In a small shop on The Avenue, the walls are brimming with non-alcoholic wines, liquors, and beer. There are hundreds of varieties to choose from, with some beverages containing capsaicin to replicate the burn of traditional spirits. The store also aims to provide specialty items to serve a wide range of interests, with its shelves featuring tinned fish, sausage, and a variety of snacks.
Store founder Laurie Hefner was partly inspired by a similar shop owned by a friend in Minneapolis. She opened it after realizing that her sober partner had to walk into liquor stores and travel past alcoholic beverages to get to their non-alcoholic counterparts.
As someone with a background in the hospitality industry, it became clear to Hefner how ingrained in American culture alcohol is.
“When you’re gathering in these spaces, people get othered constantly. That’s something I started to notice in hospitality; it wasn’t normalized to not drink. To be able to just de-center alcohol a little bit in any form is really nice,” Hefner said.
Modern World is just another testament to Baltimore's sober space scene, said Ann Marie Meiers, an employee at the shop.
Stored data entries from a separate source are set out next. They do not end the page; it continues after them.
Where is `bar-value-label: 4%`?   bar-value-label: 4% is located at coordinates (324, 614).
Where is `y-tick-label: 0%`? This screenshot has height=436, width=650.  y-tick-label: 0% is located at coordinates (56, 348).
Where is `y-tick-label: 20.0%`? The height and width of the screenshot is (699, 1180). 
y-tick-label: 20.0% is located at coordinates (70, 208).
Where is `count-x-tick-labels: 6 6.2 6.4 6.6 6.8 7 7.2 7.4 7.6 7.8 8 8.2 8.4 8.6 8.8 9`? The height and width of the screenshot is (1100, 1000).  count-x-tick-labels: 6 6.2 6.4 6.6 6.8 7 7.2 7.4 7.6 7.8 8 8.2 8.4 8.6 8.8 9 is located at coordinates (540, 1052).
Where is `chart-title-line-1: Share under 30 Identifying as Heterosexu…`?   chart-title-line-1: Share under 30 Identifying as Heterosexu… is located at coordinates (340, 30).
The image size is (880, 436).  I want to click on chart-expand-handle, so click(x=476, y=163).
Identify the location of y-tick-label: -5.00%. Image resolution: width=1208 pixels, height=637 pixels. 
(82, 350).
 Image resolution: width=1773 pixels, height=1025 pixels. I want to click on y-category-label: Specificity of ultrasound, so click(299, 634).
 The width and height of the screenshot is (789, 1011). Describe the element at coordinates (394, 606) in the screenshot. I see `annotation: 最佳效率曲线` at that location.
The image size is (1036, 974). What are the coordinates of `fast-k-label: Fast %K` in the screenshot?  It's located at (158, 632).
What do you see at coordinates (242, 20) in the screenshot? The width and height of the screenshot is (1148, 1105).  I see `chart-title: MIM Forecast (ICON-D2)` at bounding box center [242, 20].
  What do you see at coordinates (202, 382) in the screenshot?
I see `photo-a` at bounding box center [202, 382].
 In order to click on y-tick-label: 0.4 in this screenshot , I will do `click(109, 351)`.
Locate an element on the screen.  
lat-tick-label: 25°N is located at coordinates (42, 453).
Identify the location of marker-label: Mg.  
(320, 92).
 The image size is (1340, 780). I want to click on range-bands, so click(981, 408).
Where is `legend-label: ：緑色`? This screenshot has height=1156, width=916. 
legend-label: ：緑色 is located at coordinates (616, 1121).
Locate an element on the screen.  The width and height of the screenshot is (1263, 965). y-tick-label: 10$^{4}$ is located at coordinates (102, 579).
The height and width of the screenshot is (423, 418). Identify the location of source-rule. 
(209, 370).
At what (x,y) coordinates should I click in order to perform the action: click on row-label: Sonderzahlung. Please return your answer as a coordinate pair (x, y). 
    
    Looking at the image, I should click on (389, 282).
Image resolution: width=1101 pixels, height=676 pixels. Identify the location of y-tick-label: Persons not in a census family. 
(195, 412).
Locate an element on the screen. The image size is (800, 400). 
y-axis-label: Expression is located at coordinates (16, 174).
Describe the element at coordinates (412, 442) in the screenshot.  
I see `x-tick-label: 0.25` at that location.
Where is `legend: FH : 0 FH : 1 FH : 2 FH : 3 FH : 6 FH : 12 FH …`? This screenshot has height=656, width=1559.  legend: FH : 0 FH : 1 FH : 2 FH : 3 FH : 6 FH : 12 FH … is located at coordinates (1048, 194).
“There’s definitely a vacancy for people that aren’t centered around alcohol,” Meiers said. “Honestly, to me, Baltimore is a city with a lot of sober spaces. I go to more than I ever have.”
And all the spaces play an important role in Baltimore as more people experience the city’s unique culture through a sober lens. They are as much a business or nonprofit organization as they are a second home — one that is radical in its hospitality and compassion.
“One of the main reasons I wanted this place to exist was so that people could feel comfortable and enjoy themselves,” Hefner said. “The idea of a third space. It’s a place where you can find some sort of community and not feel that pressure.”
Whether someone is seeking recovery services, a night of good music, or some beverages to enjoy with friends, there is a place for them in Charm City.